Beforehand observations have pointed out to the stress suffered by doctors because of the excessive use of electronic health records (EHR) systems and administrative duties.
Hence, artificial intelligence has been called the potential solution for modern-day problems. Nevertheless, recent experiences within US healthcare systems have revealed limited effectiveness of large language models (LLMs) in aiding clinicians’ daily operations.
Exploring Artificial Intelligence
An observational study performed at Brigham and Women’s Hospital in Boston, Massachusetts, in 2023 studied the effect of utilizing AI for the purpose of electronic patient messaging.
Researchers employed an LLM to respond to simulated queries from cancer patients, comparing its output with responses crafted by six board-certified radiation oncologists.
Subsequently, medical professionals refined the AI-generated responses to ensure they met clinical standards before dispatching them to patients.

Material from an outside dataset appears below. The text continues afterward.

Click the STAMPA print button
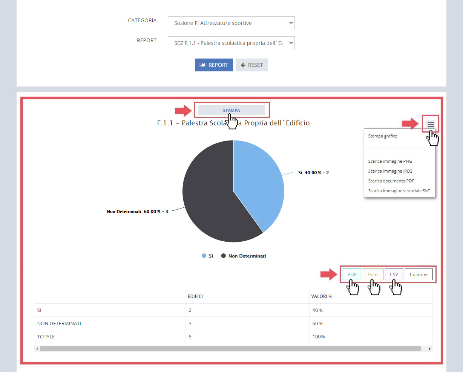Image resolution: width=463 pixels, height=372 pixels. [232, 110]
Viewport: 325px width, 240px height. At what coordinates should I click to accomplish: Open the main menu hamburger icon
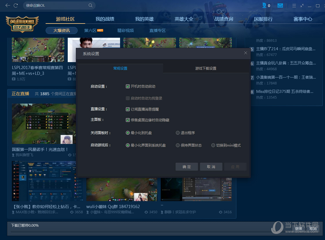tap(294, 6)
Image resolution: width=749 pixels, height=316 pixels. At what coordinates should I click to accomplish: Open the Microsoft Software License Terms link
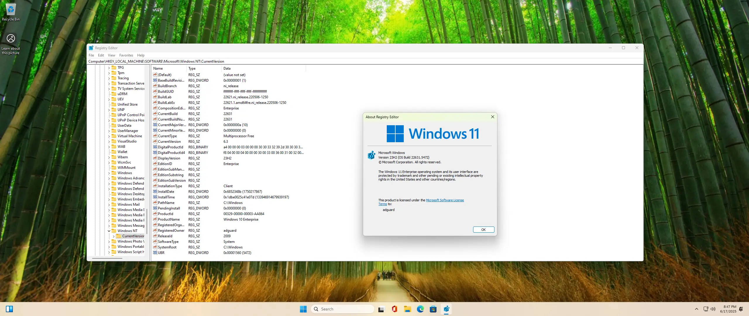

Published in The Lancet Digital Health, the study identified potential risks associated with LLM-generated responses, including instances of severe harm and even fatalities.
Further, the medical professionals edited the responses, which were AI-generated, into “clinically acceptable” answers to send to patients.
The study reports were published in The Lancet Digital Health. It identified that the LLM drafts posed “a risk of severe harm in 11 of 156 survey responses and death in one survey response.”
The researchers also wrote, “The majority of harmful responses were due to incorrectly determining or conveying the acuity of the scenario and recommended action,” Fox News reported.
Furthermore, the study concluded, “These early findings … indicate the need to thoroughly evaluate LLMs in their intended clinical contexts, reflecting the precise task and level of human oversight.”
Medical Coding Challenges
Another investigation conducted at New York’s Mount Sinai Health System evaluated the performance and error patterns of four types of LLMs in querying medical billing codes.
Published in NEJM AI, the study revealed subpar performance of LLMs in medical code querying, often generating imprecise or erroneous codes.
Consequently, the study emphasized the unsuitability of LLMs for medical coding tasks without further research, citing implications for billing accuracy, clinical decision-making, and healthcare policies.
Patient Communication and Physician Time
A study published in JAMA Network, conducted at the University of California San Diego School of Medicine, examined AI-generated responses to patient messages and the subsequent editing time required by physicians.
The study found that AI-drafted replies resulted in increased reading time and reply length but did not significantly alter reply time. Additionally, only partial benefits were perceived.
Physician Insights on AI
David Atashroo, Chief Medical Officer of Qventus, an AI-driven surgical management solution in Mountain View, California, commented on the research findings.
Atashroo emphasized the potential of AI to streamline routine tasks traditionally handled by healthcare support staff, thereby enhancing overall clinical efficiency.
However, he cautioned against expecting perfection, highlighting the fallibility of both AI systems and human operators.
Atashroo stressed the importance of transparency in AI development and implementation to foster trust among healthcare stakeholders and patients alike.